[Stored items]

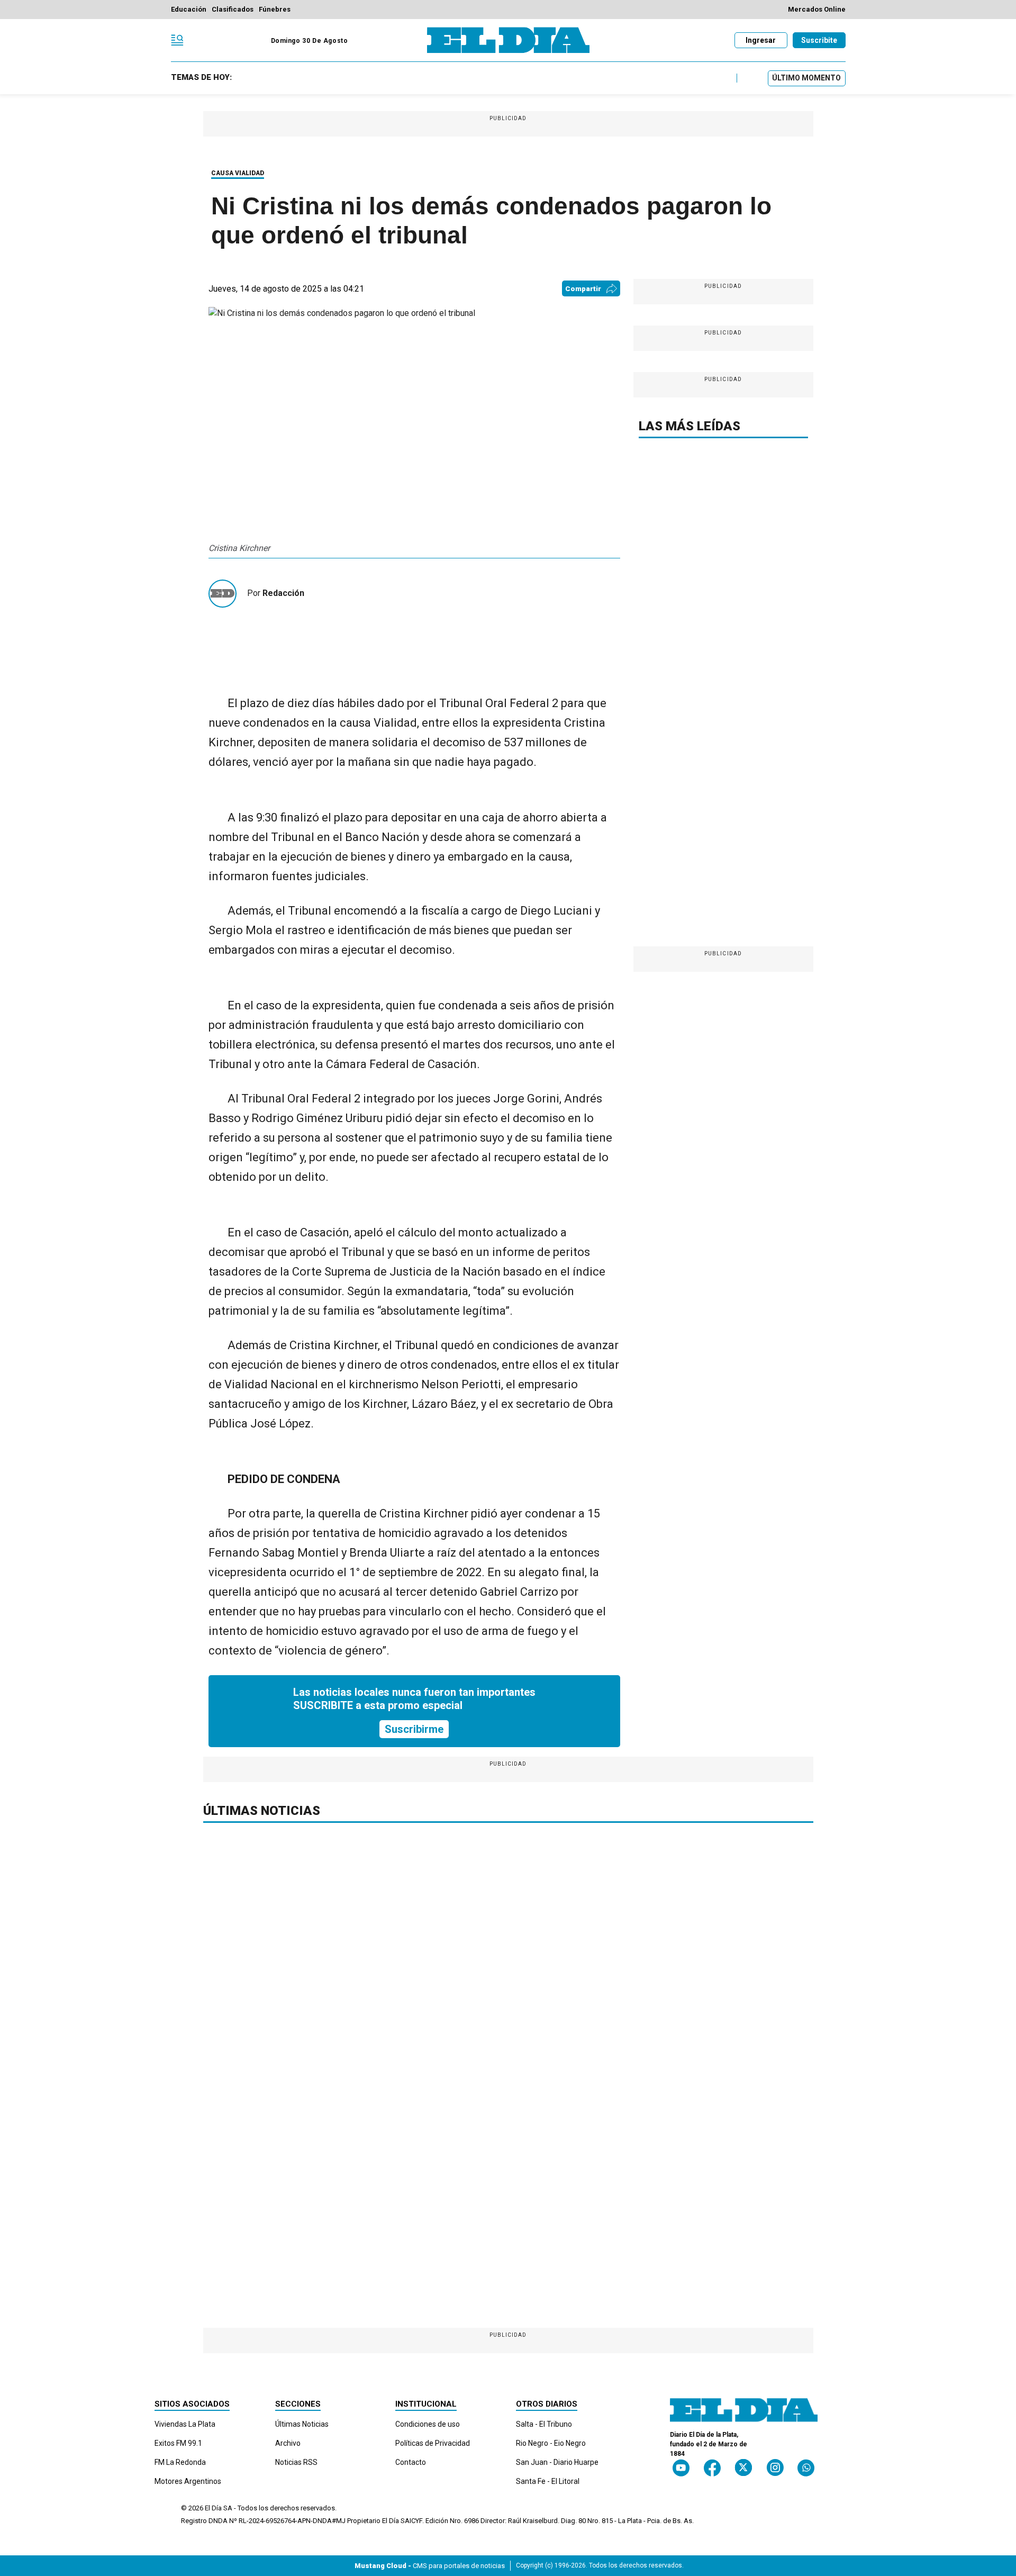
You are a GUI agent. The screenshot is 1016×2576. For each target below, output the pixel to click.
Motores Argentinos (188, 2481)
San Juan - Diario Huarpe (557, 2462)
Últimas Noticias (302, 2424)
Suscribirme (414, 1729)
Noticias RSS (296, 2462)
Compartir (583, 289)
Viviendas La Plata (185, 2424)
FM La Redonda (180, 2462)
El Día (213, 2508)
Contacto (410, 2462)
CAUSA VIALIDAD (237, 173)
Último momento (806, 78)
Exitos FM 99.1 (178, 2443)
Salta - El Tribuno (544, 2424)
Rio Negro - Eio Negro (551, 2443)
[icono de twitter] (743, 2467)
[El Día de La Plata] (508, 40)
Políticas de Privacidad (432, 2443)
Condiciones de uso (427, 2424)
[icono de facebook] (712, 2467)
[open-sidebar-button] (177, 40)
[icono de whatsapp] (805, 2467)
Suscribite (819, 40)
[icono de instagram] (775, 2467)
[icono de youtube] (681, 2467)
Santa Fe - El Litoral (547, 2481)
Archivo (288, 2443)
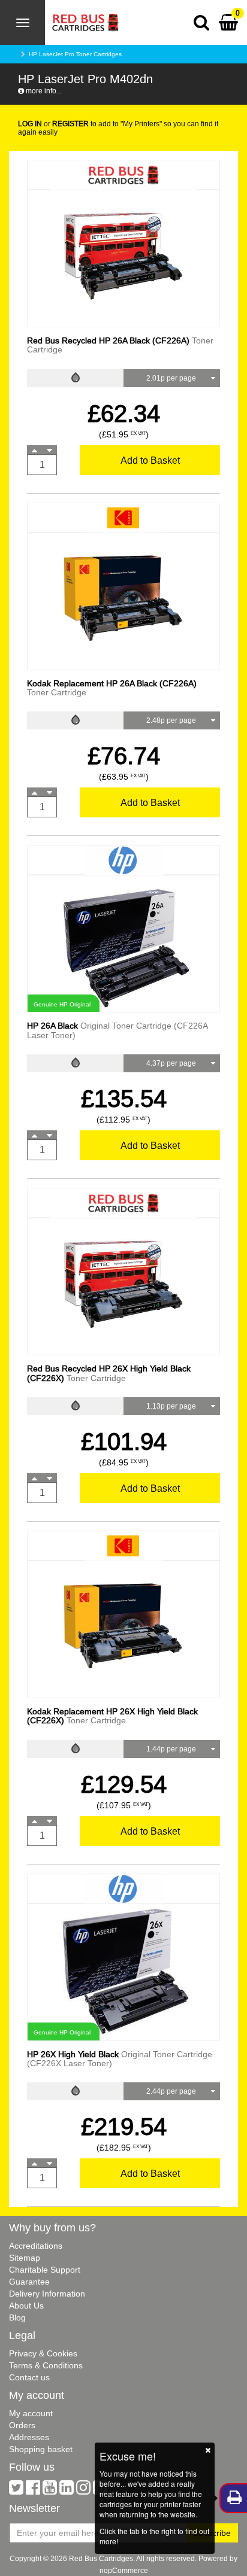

TASK OBJECTIVE »
Please copy exactly the lines from the one containing "Contacto (410, 2462)" through the last line of the records, both ends included, and leave out any pictures.

TASK ANSWER »
Contacto (410, 2462)
CAUSA VIALIDAD (237, 173)
Último momento (806, 78)
Exitos FM 99.1 (178, 2443)
Salta - El Tribuno (544, 2424)
Rio Negro - Eio Negro (551, 2443)
[icono de twitter] (743, 2467)
[El Día de La Plata] (508, 40)
Políticas de Privacidad (432, 2443)
Condiciones de uso (427, 2424)
[icono de facebook] (712, 2467)
[open-sidebar-button] (177, 40)
[icono de whatsapp] (805, 2467)
Suscribite (819, 40)
[icono de instagram] (775, 2467)
[icono de youtube] (681, 2467)
Santa Fe - El Litoral (547, 2481)
Archivo (288, 2443)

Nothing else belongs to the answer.